■ **Required work**:
[1] In the market update, copy out everything from "How Long Can A Good Thing Last? - A" down to "long it can go.", word for word.
[2] Carry on the market update about the bull market, picking up right after its last sentence.

■ **Source document**:
— Begin —

How Long Can A Good Thing Last? – A Market Update

How Long Can A Good Thing Last? - A Market Update

How long can a good thing last?? Our nation has enjoyed a bull market for nine years—the second-longest stretch since World War II! With such a mix of things to consider these days—low unemployment, increased wages, the impact of new tariffs, new tax laws—individuals and businesses alike are figuratively holding their breath as they wonder how long it can go.

Predictions for the continuation of the bull market were carefully made in LPL’s March 5, 2018 and March 12, 2018 publications. (Note: These predictions were made just as the tariffs on steel were being announced, and before the announcement of trade tariffs on competing countries, so the market fluctuation experienced in the past few weeks due to these tariffs are NOT considered in their analyzation. It will be interesting to see how these changes play out among the indicators by the time of LPL’s next analysis.) To make their predictions, LPL analyzed and explained what they call the “Five Forecasters”: the Conference Board’s Leading Economic Index (LEI), the US Treasury’s Yield Curve, market breadth, market valuation, and the Purchasing Managers’ Index (PMI).

The LEI is a grouping of ten different economic indicators, “including data on employment, manufacturing, housing, bond yields, the stock market, consumer expectations, and housing permits”. In part because it is so diverse, it gives a solid snapshot of the economy’s general health, and has proved to be quite reliable in predicting early warnings of a recession. As of the latest reading, conducted in January 2018, LPL asserts there is a “low probability” of the US going into a recession over the next twelve months.

The US Treasury’s Yield Curve is said by LPL to be “one of the most reliable leading indicators” of an impending recession, as for the last 50 years, the curve has batted .1000 in this arena. When the Federal Reserve raises the short-term interest rates above the long-term interest rates, it creates what’s known as an “inverted yield curve”, and every time this has happened in the last 50 years, a recession has begun within 5-16 months. Right now, the curve is still “fairly steep”, and the estimation is that it could be at least two years before the Feds could raise the short-term rates high enough to trigger the inversion, suggesting the bull market may have quite a ways to go before it is finished.

Market breadth is measured by the number of stocks climbing in value as opposed to falling. As of LPL’s latest analysis in early March, there were no “major warning signs or any concerning divergences” between the breadth and the NYSE Composite Index, which is the comparison for this particular analysis tool.

— End —

■ **Dataset content**:

— Begin —

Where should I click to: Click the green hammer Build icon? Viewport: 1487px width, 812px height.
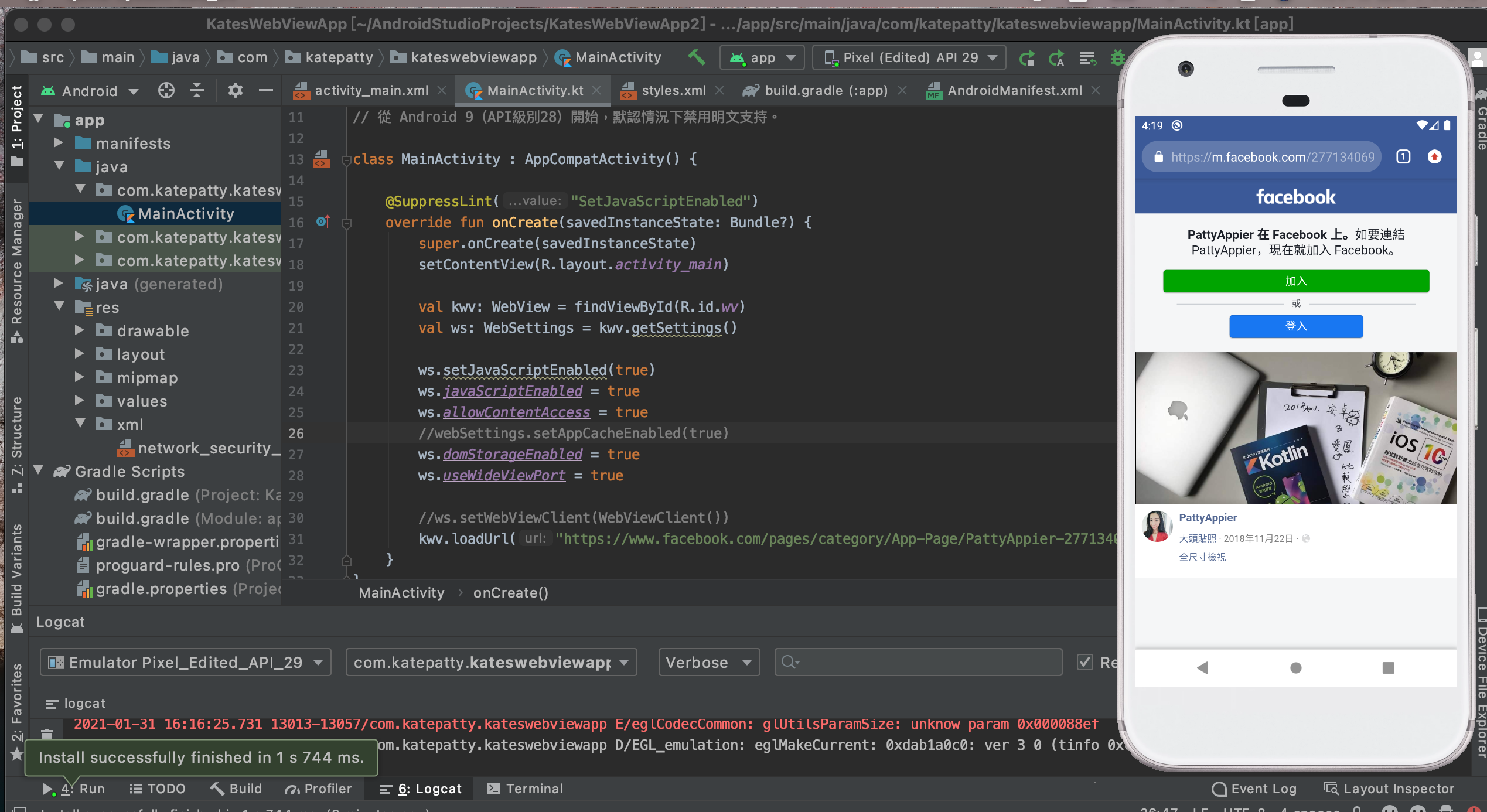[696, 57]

— End —
— Begin —

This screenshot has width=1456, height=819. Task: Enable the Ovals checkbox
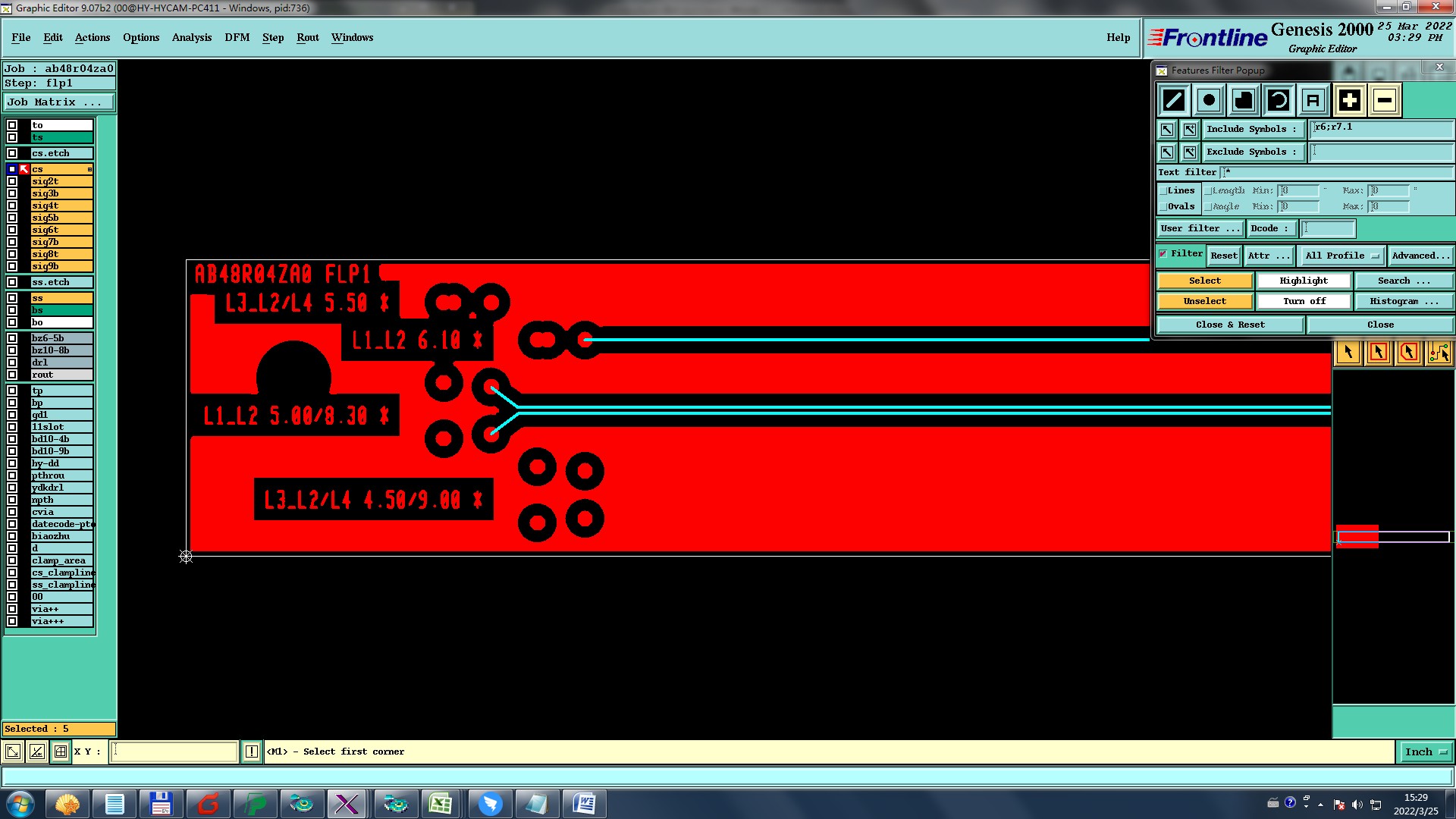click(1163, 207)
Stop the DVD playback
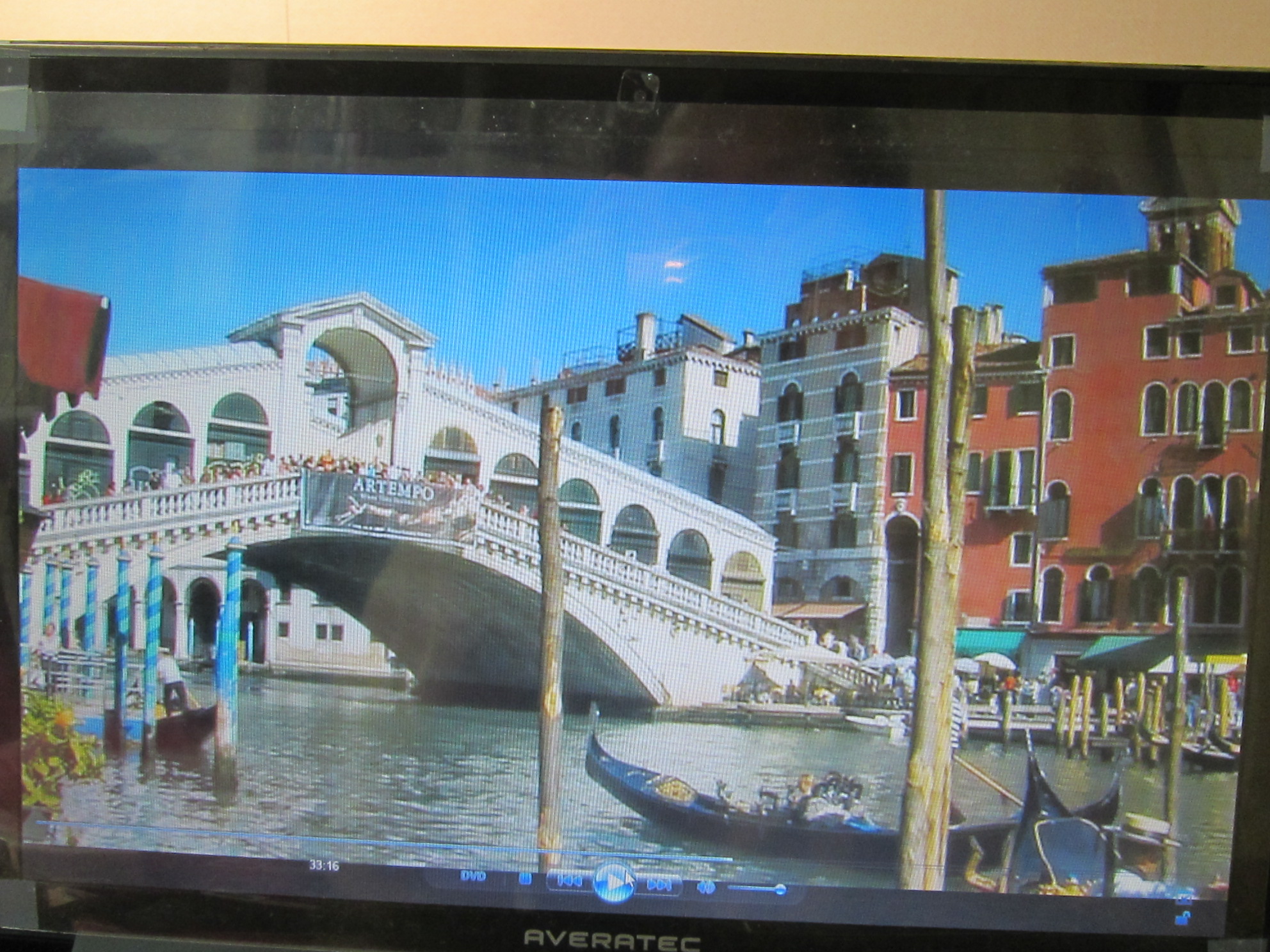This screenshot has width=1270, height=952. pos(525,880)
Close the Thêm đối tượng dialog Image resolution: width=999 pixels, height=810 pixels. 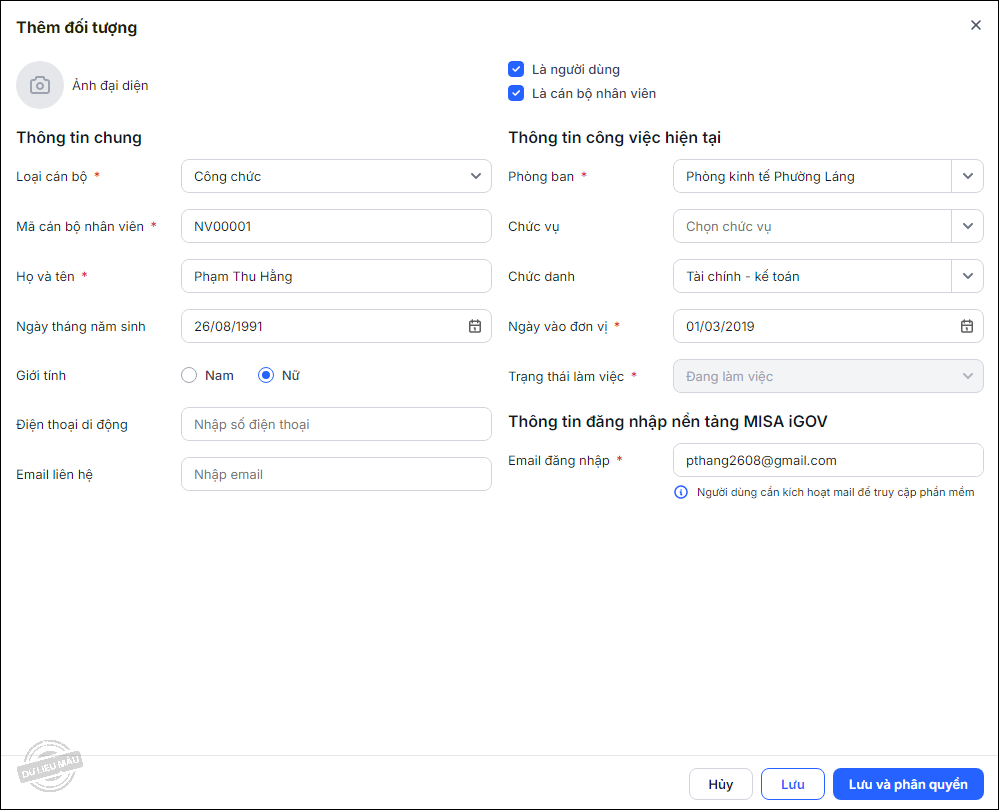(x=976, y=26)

— End —

■ **Answers for this exercise**:
[1]
How Long Can A Good Thing Last? - A Market Update

How long can a good thing last?? Our nation has enjoyed a bull market for nine years—the second-longest stretch since World War II! With such a mix of things to consider these days—low unemployment, increased wages, the impact of new tariffs, new tax laws—individuals and businesses alike are figuratively holding their breath as they wonder how long it can go.

[2]
The Purchasing Managers’ Index (PMI) is based on the “front lines” of manufacturing, despite the fact that manufacturing does not make up a large portion of our economy when measured by GDP. Why? Because the “demand for manufactured goods has been a timely barometer for all types of economic activity in recent decades. In the past, the peak of manufacturing has preceded recession by a period of nearly four years. LPL attests the PMI shows there is “no sign yet of a meaningful peak” in manufacturing, indicating the bull market is still running strong.

Market valuation—though not effective as either short-term or intermediate investment timing tools—have been “solid indicators of long-term stock returns”, and are therefore strategically quite useful. This indicator is the ONLY one of the five indicates a bear market may be coming soon. The reasoning is that price-to-earnings ratios are typically high at the end of a bull market, and that is the case at this point in time. However, as earnings estimates rise—as they have done “significantly” in 2018—this ratio becomes more stable and nearer the long-term averages, thus removing any cause for an earlier-than-anticipated end to the bull market.

Now, what does all of this financial mumbo-jumbo mean in terms of commercial real estate? If you’re a CEO or a Developer, it means you need to strongly—and perhaps quickly—consider your growth plans. Although purchase prices are up from the “dirt cheap” prices of years past, the market is still on an incline and property values have not yet hit their high point, so it’s reasonable to expect prices to continue rising until the market officially shifts to a bear market. All things considered, it’s still a reasonably good time for land transactions.

We look forward to working with you!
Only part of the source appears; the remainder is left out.